As is to be expected, Gorsuch has been meeting with senators from both parties ever since Trump nominated him on February 1; nothing has so far emerged to suggest he’s unfit to serve on the Supreme Court. So if Democrats block or reject his appointment on the grounds of ideological opposition, they will not only endorse Republican tactics and all but ensure this situation could occur again, but also put the court’s legitimacy in jeopardy.
The Supreme Court is first and foremost a legal institution, but it’s also a political one: its place as one of three equal branches of the American government and its role in interpreting controversial aspects of the Constitution mean it cannot avoid being so. But too often in recent years politicians and commentators have discussed the court in explicitly partisan terms.
The effect has been to imply, and sometimes to overtly state, that the court’s members made decisions as Republicans or Democrats, not as judges whose political and legal worldviews might lead them to personally support one party over another. From here, it’s a very short step to argue, as Cruz and other Republicans did during the 2016 election cycle, that they could not allow the court to be “lost” or “taken over” by a liberal majority.
This is wrong. The court is not a branch to be “captured” by one party or another – and the Senate’s job is not to judge a nominee’s political views, but to assess their ability to perform the role to which they’ve been nominated.
This has too often been forgotten in recent years.
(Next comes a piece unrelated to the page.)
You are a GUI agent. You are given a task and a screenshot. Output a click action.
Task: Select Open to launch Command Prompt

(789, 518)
Since the 1973 ruling in Roe v Wade that protected, within limits, women’s right to terminate a pregnancy, potential nominees have been judged, in part, on their views on particular hot button issues, particularly abortion, the death penalty, and gun control.
This process arguably reached its nadir in the 1987 hearings on Ronald Reagan’s nomination of Robert Bork to the court. Intellectually capable, Bork was rejected because his politics were considered unacceptably conservative for the court at that time. In 2006, Samuel Alito found his nomination hearings more challenging than John Roberts had just a few months earlier, in part because he was a legal conservative nominated to a seat vacated by Sandra Day O’Connor, considered to be at the court’s ideological centre.
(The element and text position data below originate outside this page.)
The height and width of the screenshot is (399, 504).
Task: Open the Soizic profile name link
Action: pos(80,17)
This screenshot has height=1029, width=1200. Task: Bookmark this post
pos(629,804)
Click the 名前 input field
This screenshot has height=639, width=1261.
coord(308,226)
The process has been a gradual one, with both Republicans and Democrats playing their part, but it has been corrosive nonetheless. The consequences for the court itself are coming into view. Whereas it traditionally enjoyed greater public approval than either the president or Congress, the court has seen its approval ratings plummet. A July 2016 Gallup poll showed its public approval rating at 42%, a severe drop since the 1990s.
The more politicised the court becomes, the more its legitimacy is threatened. Its justices are unelected and serve for life, with no power except their institutional role and persuasion to convince the country to abide by their decisions. That means its legitimacy rests not just on the principle of the rule of law, but on the idea that there is some distance between interpreting the law and making political decisions.
If Americans come to believe that politics is the only deciding factor in the court’s decision making, the court’s legitimacy, and so its ability to compel compliance, may be drastically weakened. Should that happen, all Americans will lose, regardless of party affiliation.
And so the stakes of Gorsuch’s hearings could scarcely be higher. Senators of both parties would do well to remember that. For the good of the court as an institution, Democrats in particular need to rigorously and thoroughly vet Gorsuch – and assuming nothing genuinely untoward comes to light, they should support his nomination.